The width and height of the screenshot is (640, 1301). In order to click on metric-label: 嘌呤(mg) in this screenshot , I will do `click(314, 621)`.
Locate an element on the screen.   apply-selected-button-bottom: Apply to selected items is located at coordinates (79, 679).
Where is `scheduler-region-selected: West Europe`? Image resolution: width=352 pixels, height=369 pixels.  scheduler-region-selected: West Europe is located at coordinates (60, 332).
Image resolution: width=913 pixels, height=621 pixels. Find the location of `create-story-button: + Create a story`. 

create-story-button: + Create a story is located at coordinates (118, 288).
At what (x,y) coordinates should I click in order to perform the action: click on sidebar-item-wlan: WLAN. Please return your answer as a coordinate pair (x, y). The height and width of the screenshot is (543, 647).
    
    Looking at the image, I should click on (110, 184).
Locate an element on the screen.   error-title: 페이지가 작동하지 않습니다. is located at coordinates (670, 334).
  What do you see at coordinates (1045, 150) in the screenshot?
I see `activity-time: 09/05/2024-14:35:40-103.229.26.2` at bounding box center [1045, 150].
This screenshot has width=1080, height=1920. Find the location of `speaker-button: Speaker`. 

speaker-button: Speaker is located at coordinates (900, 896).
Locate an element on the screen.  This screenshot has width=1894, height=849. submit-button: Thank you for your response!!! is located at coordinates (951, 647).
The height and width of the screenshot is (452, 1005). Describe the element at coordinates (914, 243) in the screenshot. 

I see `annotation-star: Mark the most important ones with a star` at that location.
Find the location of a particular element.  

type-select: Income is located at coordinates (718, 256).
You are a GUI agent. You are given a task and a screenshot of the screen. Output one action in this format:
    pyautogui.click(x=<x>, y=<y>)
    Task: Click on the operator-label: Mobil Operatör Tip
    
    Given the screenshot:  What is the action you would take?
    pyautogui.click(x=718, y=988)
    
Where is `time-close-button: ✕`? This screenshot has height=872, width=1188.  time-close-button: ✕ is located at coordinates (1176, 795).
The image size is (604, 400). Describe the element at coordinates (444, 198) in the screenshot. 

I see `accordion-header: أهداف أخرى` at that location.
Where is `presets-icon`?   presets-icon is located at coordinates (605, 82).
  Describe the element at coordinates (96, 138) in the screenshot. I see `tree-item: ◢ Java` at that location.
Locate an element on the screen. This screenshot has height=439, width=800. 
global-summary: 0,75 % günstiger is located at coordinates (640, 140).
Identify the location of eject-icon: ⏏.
════
Please count the lines in the listing above that contain the word "Find" and reply with only the number.

» **Exercise solution**: 3